Selected text>
◇ ◇ ◇ ◇ ◇

In turn, Israeli militarism makes us unable to “see” others — that is, unable to recognize them as human, and all that being human entails: vulnerability, sensibility and complexity.
Illouz further states that with militarization comes “the habit of domination” — the hardening of a collective attitude in which exerting power over the weaker elements of society becomes the norm. It unpicks our ability to see others as equal to us and, consequently, as deserving of equal treatment.
And indeed, in every direction one looks in Israel, the lack of compassion is appallingly evident in the way the disadvantaged are treated. Palestinians are alternately locked up in their own homes, and have their houses pulled down around them. Palestinian children languish in Israeli military prisons. Poor families are evicted and their houses demolished to make way for luxurious apartment blocks. Holocaust survivors live in abject poverty. Asylum seekers who have fled genocide, torture and persecution are detained indefinitely and/or deported to their deaths (even news of those deaths is greeted with glee). Families living below the breadline are eroded by a faceless, nightmarish excuse for a welfare system where apathy, not accountability, dictates the terms. And, as Illouz and others have experienced, even the sick fail to inspire compassion in those whose job is to care for them.

◇ ◇ ◇ ◇ ◇

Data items
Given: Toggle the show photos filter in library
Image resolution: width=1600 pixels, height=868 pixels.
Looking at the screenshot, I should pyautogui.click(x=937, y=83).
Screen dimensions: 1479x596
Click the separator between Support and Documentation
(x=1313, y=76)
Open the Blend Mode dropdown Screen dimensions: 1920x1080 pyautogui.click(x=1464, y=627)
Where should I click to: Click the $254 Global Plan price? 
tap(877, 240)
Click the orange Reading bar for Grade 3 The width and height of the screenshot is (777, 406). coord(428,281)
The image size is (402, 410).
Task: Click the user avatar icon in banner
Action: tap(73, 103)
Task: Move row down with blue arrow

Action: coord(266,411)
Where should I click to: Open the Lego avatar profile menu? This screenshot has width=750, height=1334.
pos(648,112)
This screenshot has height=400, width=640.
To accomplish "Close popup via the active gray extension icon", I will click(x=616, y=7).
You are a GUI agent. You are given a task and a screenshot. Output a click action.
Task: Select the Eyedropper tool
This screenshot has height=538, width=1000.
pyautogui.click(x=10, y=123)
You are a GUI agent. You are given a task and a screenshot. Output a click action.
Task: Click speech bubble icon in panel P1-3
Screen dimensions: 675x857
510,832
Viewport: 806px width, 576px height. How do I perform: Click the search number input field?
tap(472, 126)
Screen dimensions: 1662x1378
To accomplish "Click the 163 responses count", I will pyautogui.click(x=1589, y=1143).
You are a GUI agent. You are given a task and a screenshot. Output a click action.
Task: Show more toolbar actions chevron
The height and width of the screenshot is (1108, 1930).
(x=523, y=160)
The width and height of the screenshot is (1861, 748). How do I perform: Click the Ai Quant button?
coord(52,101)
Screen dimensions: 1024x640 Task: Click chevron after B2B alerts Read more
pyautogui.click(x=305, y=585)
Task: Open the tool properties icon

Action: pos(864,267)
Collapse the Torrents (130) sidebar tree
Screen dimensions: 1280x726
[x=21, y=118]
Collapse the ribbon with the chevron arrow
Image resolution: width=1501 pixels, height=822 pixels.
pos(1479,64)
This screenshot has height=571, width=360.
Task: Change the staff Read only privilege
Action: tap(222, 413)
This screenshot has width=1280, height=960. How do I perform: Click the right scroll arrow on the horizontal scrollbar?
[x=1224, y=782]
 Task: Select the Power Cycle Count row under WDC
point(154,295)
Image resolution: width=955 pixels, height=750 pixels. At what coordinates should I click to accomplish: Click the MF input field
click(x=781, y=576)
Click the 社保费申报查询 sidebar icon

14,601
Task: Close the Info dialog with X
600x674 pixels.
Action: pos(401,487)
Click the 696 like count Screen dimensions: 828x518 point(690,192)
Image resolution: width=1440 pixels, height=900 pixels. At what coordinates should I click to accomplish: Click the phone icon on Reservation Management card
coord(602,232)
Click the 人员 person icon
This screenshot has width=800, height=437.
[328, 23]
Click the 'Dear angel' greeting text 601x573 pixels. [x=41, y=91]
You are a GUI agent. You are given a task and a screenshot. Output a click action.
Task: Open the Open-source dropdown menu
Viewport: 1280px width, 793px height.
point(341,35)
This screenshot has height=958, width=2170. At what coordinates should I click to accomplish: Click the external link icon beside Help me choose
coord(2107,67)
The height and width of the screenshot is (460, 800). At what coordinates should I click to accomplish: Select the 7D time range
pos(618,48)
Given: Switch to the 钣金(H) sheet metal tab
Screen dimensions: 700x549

◇ ◇ ◇ ◇ ◇

Exercise set>
• a. Quote the data items verbatim, starting with the first row and stopping after the row that contains "will click(x=616, y=7).".
• b. Write a continuation of the passage on Israeli militarism and the loss of compassion, picking up after its final sentence.
The passage on militarism and the rows of data items are unrelated material.

Per-task answers>
• a.
Given: Toggle the show photos filter in library
Image resolution: width=1600 pixels, height=868 pixels.
Looking at the screenshot, I should pyautogui.click(x=937, y=83).
Screen dimensions: 1479x596
Click the separator between Support and Documentation
(x=1313, y=76)
Open the Blend Mode dropdown Screen dimensions: 1920x1080 pyautogui.click(x=1464, y=627)
Where should I click to: Click the $254 Global Plan price? 
tap(877, 240)
Click the orange Reading bar for Grade 3 The width and height of the screenshot is (777, 406). coord(428,281)
The image size is (402, 410).
Task: Click the user avatar icon in banner
Action: tap(73, 103)
Task: Move row down with blue arrow

Action: coord(266,411)
Where should I click to: Open the Lego avatar profile menu? This screenshot has width=750, height=1334.
pos(648,112)
This screenshot has height=400, width=640.
To accomplish "Close popup via the active gray extension icon", I will click(x=616, y=7).

• b.
This is the behavior of a government and society with hardened hearts and unseeing eyes. It is a blindness that has, as in Wells’ story, struck Israeli society from day one. Even Ari Shavit, in his otherwise problematic book ‘My Promised Land,” manages to identify its starting point, when he admits that his great-grandfather — one of the early colonizers of the land — “does not see because he is motivated by the need not to see.” From this beginning, compassion has increasingly withered with each successive generation. We have now, as Illouz puts it, arrived at “a society that overall has become used to not blinking when destroying life.”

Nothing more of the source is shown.